Os casais que se amam verdadeiramente, aproveitam as ocasiões de erros e desentendimentos para refletirem melhor sobre a vida que levam. E aqui aparece outro valor imprescindível que acompanha o verdadeiro amor: a humildade. Nos relacionamentos, quando a humildade está presente, praticamente tudo é superável.

Quem errou, ou provocou o desentendimento deve ser humilde para reconhecer sua culpa; e quem foi vítima da situação provocada também deve ser humilde para perdoar e acolher o outro em seu arrependimento. Onde não há humildade não existe tolerância.

A pessoa humilde tem a profunda convicção de que todo mundo comete erros, em menor ou maior grau, e sabe que todos necessitam da compreensão e do acolhimento. Nenhum relacionamento sobrevive sem acolhida e compreensão recíprocas. A reciprocidade deve ser uma regra para a boa convivência.

Para isto, é preciso renunciar ao orgulho e à arrogância e abraçar a humildade. Pessoas orgulhosas e arrogantes podem até falar bonito sobre o amor, mas não conseguem amar e, por isso mesmo, vivem na solidão e são infelizes.

O amor não é abstrato, não é uma teoria, mas é uma experiência inerente à condição humana. Toda pessoa nasceu para amar e ser amada. É no amor que as pessoas se realizam e encontram a felicidade. E esse amor se manifesta de várias formas. É da essência do amor a pluralidade de manifestação.

O amor não tolera homogeneidade. Saber lidar com o diferente faz parte da arte do bem viver. Em todos os tipos de relacionamentos não se convive com o que é igual, mas com o diferente. Nenhum ser humano é cópia perfeita do outro. Somos singulares e irrepetíveis, e jamais a humanidade deixará de ser plural.

O amor sempre exige saída de si mesmo na direção do outro. Sem essa saída de si mesmo é impossível amar o outro. Mas, sair para fazer o quê? Para cuidar do outro. O cuidado é a característica fundamental do amor. É a forma concreta de como ele se manifesta.

O cuidado é como que a materialização do amor. As pessoas falam e fazem declarações de amor, e só há verdade nestas falas e declarações se forem acompanhadas do cuidado.
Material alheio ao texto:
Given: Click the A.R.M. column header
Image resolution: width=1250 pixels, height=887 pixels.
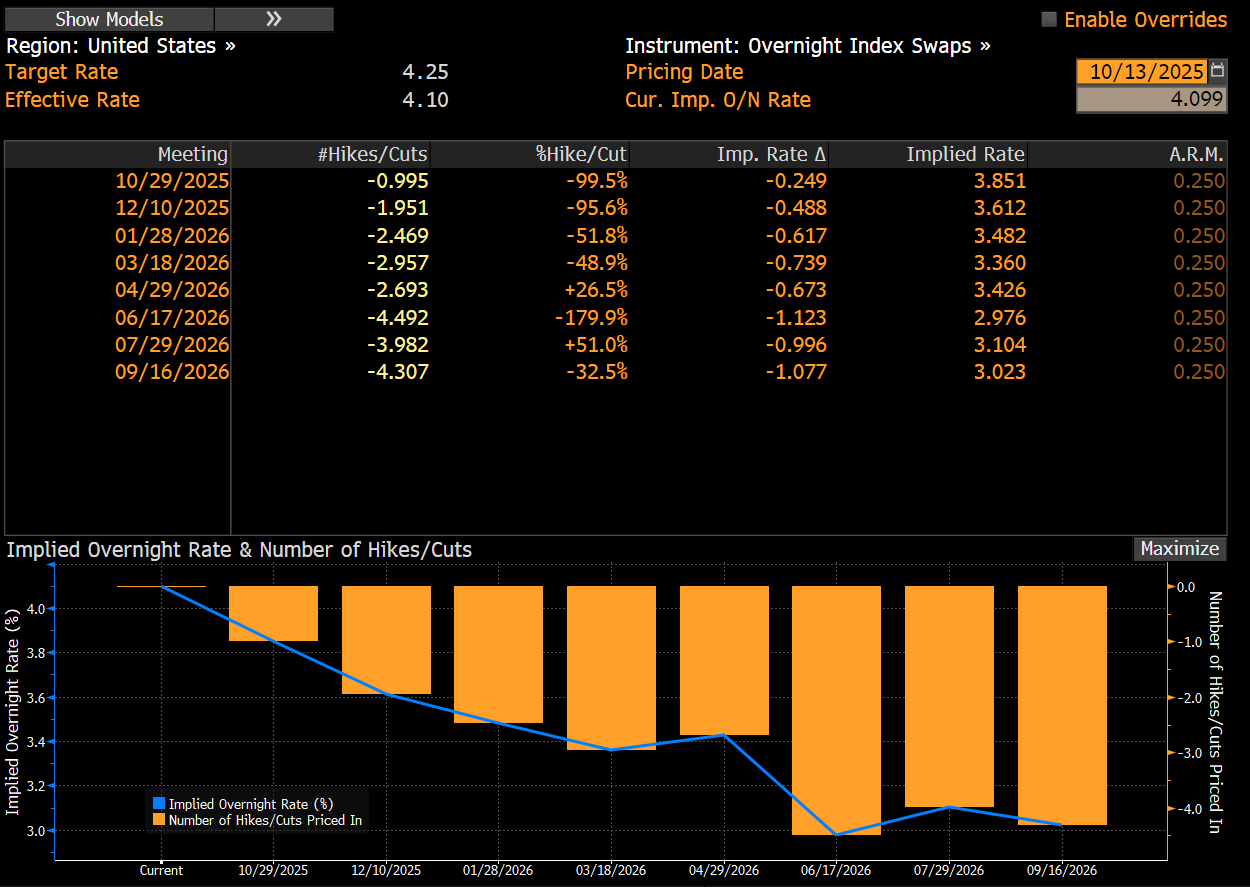Looking at the screenshot, I should click(1199, 154).
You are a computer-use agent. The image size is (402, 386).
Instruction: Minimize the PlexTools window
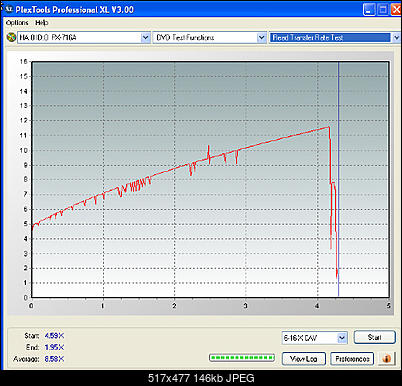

Este constitui ação desinteressada, visando somente o bem-estar do outro, a sua felicidade.

Cuidar é sentir-se responsável pelo outro, mas não se resume semente no sentir, mas deve-se demonstrar tal responsabilidade na ação. No dia em que as pessoas se libertarem do egoísmo, aprender a compreender e tolerar o outro, e se decidir pela responsabilidade para com este outro, então o amor será a palavra de ordem de suas vidas, e as contradições da condição humana serão gradativamente superadas. Somente assim a felicidade se tornará possível.